There is a corollary to this. Although professional
men are, in a sense, competing against one another,
their competition is always carried on within a certain
framework. In particular, professional men have always
set their minds resolutely against advertising. They are
there to offer their services to those who want them;
but never wholly absent from their minds is the thought
that what counts is not the making of money for its
own sake, but the doing of a worthwhile job for a re­
muneration that is fair and just. Dr. Johnson was no
great admirer of lawyers, but he was sensible enough
and fair-minded enough to understand that as profes­
sional men they could adopt no other attitude. He was
asked once whether lawyers should take the initiative in
approaching clients, and to this he replied:
I should not solicit employment as a lawyer—not
because I should think it wrong, but because I
should disdain it.
So too professional men have tried to standardise
their remuneration—to adopt the principle that for a
given job (particularly where its limits can be circum­
scribed and defined) the pay shall be the same for all.
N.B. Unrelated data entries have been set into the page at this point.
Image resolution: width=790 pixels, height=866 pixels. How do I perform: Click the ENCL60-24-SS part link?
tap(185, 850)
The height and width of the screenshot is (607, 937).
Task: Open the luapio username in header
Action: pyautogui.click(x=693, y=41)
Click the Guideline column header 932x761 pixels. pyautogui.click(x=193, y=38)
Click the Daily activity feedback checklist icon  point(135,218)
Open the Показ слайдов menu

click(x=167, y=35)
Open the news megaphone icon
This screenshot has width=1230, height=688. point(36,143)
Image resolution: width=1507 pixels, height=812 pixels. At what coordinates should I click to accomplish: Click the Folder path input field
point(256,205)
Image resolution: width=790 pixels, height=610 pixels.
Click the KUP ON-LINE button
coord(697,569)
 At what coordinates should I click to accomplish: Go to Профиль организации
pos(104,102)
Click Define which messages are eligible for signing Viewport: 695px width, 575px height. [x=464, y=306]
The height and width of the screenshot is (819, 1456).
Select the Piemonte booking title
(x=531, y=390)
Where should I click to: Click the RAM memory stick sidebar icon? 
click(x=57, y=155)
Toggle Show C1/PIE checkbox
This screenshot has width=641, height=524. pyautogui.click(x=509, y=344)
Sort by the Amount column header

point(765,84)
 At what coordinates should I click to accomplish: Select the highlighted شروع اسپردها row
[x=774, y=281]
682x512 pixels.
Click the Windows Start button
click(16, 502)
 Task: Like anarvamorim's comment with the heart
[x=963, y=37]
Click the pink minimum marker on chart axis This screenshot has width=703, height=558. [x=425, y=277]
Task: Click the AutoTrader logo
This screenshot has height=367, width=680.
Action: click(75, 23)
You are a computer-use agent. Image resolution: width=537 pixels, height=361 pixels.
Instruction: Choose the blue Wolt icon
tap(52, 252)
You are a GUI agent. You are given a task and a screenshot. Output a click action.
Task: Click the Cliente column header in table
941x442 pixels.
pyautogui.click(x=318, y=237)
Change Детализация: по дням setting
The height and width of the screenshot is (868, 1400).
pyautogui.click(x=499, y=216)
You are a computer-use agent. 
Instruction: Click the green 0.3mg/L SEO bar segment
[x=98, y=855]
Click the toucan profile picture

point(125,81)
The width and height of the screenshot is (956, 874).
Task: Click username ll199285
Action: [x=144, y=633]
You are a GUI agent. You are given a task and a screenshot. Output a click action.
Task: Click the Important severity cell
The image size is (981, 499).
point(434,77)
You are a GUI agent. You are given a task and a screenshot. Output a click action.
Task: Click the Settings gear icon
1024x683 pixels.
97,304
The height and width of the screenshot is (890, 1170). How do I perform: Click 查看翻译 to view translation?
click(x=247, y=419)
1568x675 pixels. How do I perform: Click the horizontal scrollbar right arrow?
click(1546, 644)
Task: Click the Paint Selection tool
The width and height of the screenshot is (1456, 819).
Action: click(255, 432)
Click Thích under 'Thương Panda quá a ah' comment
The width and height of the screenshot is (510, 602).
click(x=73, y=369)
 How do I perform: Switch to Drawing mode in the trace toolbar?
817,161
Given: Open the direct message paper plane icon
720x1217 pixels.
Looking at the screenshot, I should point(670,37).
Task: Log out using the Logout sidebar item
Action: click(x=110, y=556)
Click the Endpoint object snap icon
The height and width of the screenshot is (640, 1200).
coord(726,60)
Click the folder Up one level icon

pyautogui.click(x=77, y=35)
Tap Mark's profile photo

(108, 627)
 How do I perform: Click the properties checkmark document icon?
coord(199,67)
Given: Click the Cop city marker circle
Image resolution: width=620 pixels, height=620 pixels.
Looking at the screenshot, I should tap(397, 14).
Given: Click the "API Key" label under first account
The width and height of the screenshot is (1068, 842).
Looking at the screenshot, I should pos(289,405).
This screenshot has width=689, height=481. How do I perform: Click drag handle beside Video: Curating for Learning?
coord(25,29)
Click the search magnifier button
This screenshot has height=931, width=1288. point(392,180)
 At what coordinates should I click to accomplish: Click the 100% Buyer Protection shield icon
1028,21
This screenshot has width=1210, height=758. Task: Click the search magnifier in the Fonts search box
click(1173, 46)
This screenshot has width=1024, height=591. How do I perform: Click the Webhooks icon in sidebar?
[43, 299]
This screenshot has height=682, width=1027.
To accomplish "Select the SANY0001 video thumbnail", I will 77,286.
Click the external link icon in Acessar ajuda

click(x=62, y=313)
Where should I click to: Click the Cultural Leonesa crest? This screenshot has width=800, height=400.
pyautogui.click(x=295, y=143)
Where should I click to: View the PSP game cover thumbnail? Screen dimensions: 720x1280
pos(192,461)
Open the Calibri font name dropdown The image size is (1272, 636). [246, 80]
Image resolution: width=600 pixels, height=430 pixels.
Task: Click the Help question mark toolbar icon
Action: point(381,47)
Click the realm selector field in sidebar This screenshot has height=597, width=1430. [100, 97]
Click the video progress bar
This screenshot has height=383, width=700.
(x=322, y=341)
Naturally this principle cannot be invariable. The top
barrister or the top surgeon may reasonably adjust his
fees to take account of his exceptional skill or to pro­
tect himself from being swamped with work. But where
the work can be regarded as substantially standardised,
as in the case of conveyancing, or some of the proce­
dural steps in litigation—or for that matter in the
making of a valuation or the designing of a house, the
aim is for the fees to be standardised too. This stan­
dardisation is of benefit to the public, not only because
the fee will be clearly ascertainable before the work is
done, but because it helps to emphasise the fact that
the professional man does not seek to grow rich by
undercutting his fellow professionals—a course which
would inevitably lead, in the end, to the skimping of
the work. What he sets out to do is to provide a par­
ticular service to the public; this is the first and most
important thing and, when the job is done, he will
ask only for fair payment at a standard rate.